First I want to start by saying the Army/Navy/USMC/USAF have their own languages. I’ve served in joint positions alongside those guys so while I may understand it I am by no means an expert. The first thing you need to know about us is we have titles, and confusing those titles can potentially set some of our tightly wound compadres off. A person in the Army is a Soldier (notice the capital S to go along with the capital F above? Army regulations say we always capitalize both words), a person in the USMC is a Marine, a person in the USAF is an Airman/Airwoman, and a person in the Navy is a Sailor. Forgive me if this seems obvious but you would be surprised how often this gets confused.

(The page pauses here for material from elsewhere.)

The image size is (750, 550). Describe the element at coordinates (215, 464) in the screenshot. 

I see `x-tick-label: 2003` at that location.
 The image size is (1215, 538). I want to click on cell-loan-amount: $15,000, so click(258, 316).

Without devolving this post into a long list I’m just going to cover a few (Army) specific terms; hooah is the catchall if I don’t know what to say, if I’m acknowledging something or I’m giving a battle cry it’s what we are supposed to use. Hooah is a modern day derivative of HUA (pronounced the same, hoo-ah) during WW2 that meant “heard, understood, acknowledged” for me personally if you hear me use hooah it means I am beyond mad about something and am saying that rather than use something more colorful and to the point. “Mandatory fun or funishement” means an event that one is forced to go to that everyone knows will be lame but is a requirement. Funishement is my new favorite word to describe these. MOS is a job, “what is your MOS”= what is your job. There are a ton more; maybe one of these days I’ll start a running list.

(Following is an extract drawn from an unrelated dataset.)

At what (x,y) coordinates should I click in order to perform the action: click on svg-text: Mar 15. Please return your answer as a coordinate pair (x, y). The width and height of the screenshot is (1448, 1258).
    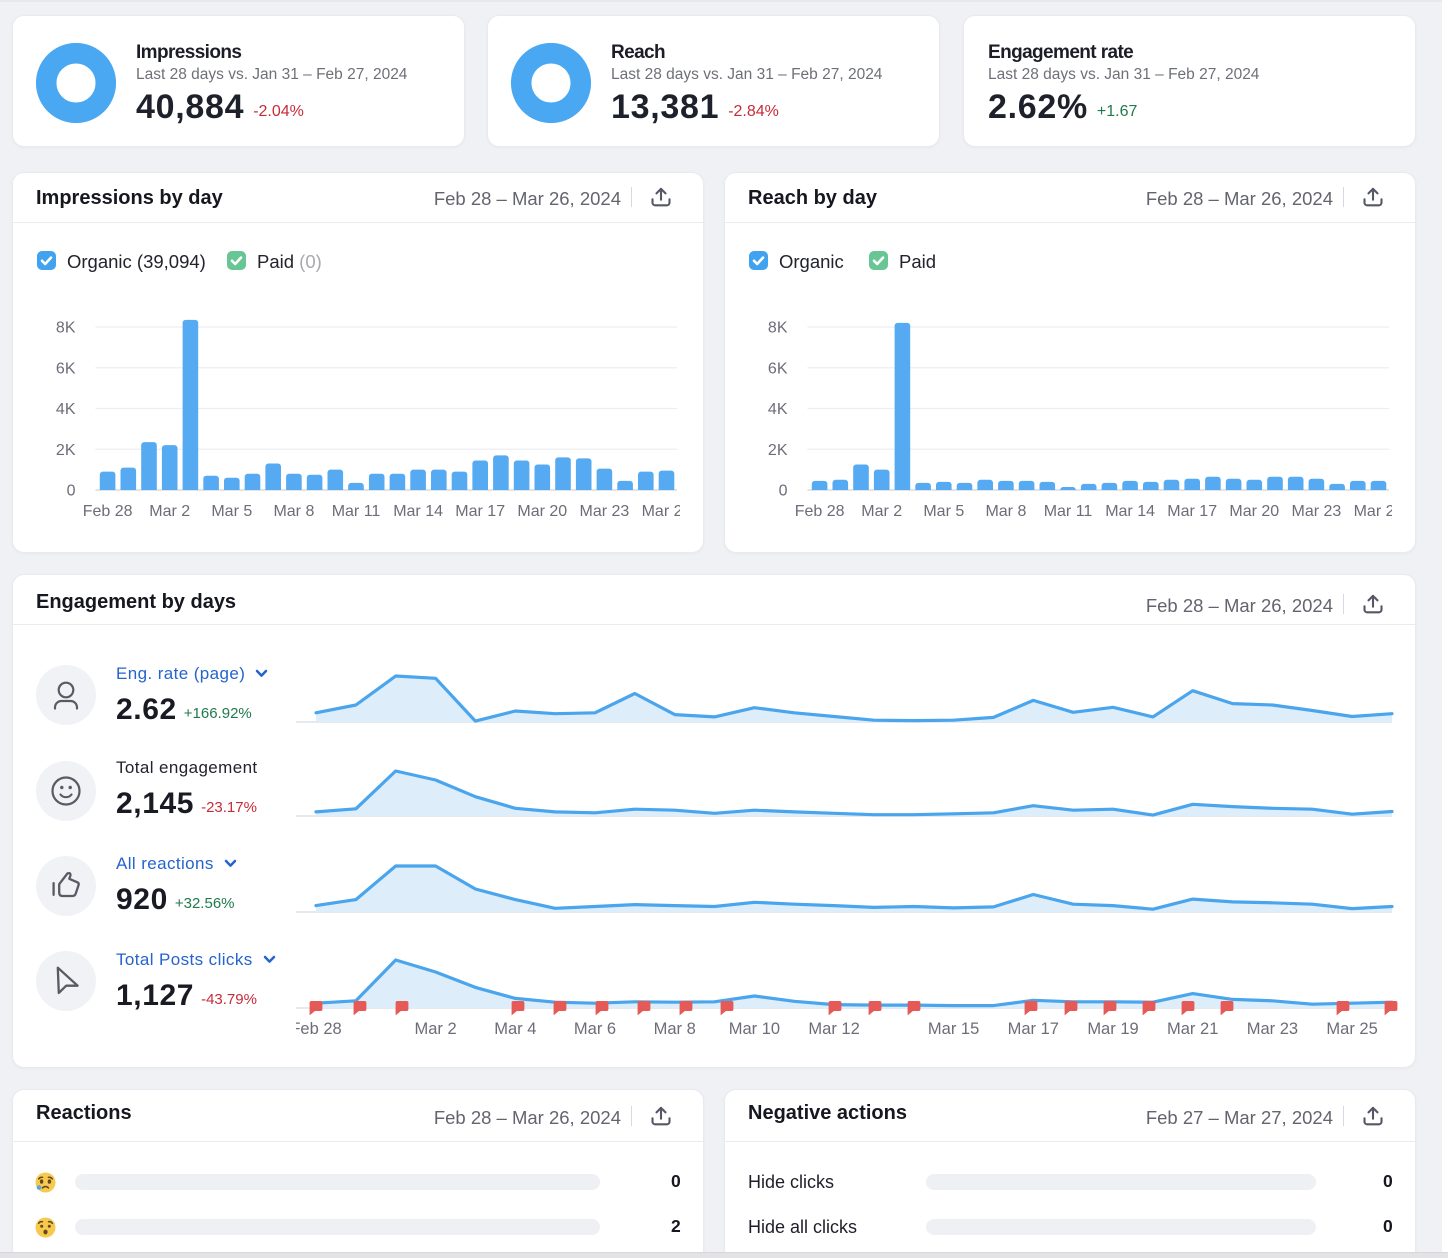
    Looking at the image, I should click on (954, 1029).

The next two are very important to me personally–one for obvious reasons; the other maybe not so obvious. First is the use of “the big D” or anything else to describe a deployment. A deployment is a deployment. I know as parents we are scared to death for our kids; but you have to understand this is what they signed up for and as a parent you should have been preparing yourself for the inevitable day from the start. Call it a deployment, celebrate that your child is part of the 1% who cares enough to try to affect change. Calling it the big D shows that you are scared. This will create doubt in your child that maybe he should be scared too because in the run up to the deployment he isn’t. Instead he is feeling invincible: the Army has the best training and gear in the world. He has faith in it and so should you.
The second is something I’ve seen a few times in the MilitaryMama group and that is the phrase “boots in the house”. The first time I saw this I thought it meant your kid literally traveled with his boots to home. That makes sense for the Guard or Reserve, but (for Active) I’ve been in 12 years and never traveled with my boots. Then I thought you were talking about your new guy. Personally, I like it because you are celebrating your kid. To me the term is endearing (if not slightly degrading). As a new guy they will earn a nickname FNG, new guy, cherry, fuzzy and so on. One such term is boot; boot refers to a new guy as in “you are so boot I can still smell the new guy on you.” So when I hear “boot”, I think brand new guy who is so new he doesn’t know what to do.
About once every 20 times the phrase pops up on our page someone goes off about how it is disrespectful and what it “truly” means. This story goes the phrase originated in WW2 when a service member died. The War Department would send their boots to the family, giving the term boots in the house a horrible meaning. I went digging and couldn’t find anything to verify this at all. I can tell you for sure it is not done that way now; when a service member dies, boots and uniforms are burned and disposed of. I don’t know where the story started but let me squash it right now. It most certainly doesn’t mean that now. For me and for the BoD, we embrace the phrase and use it as we celebrate your kid.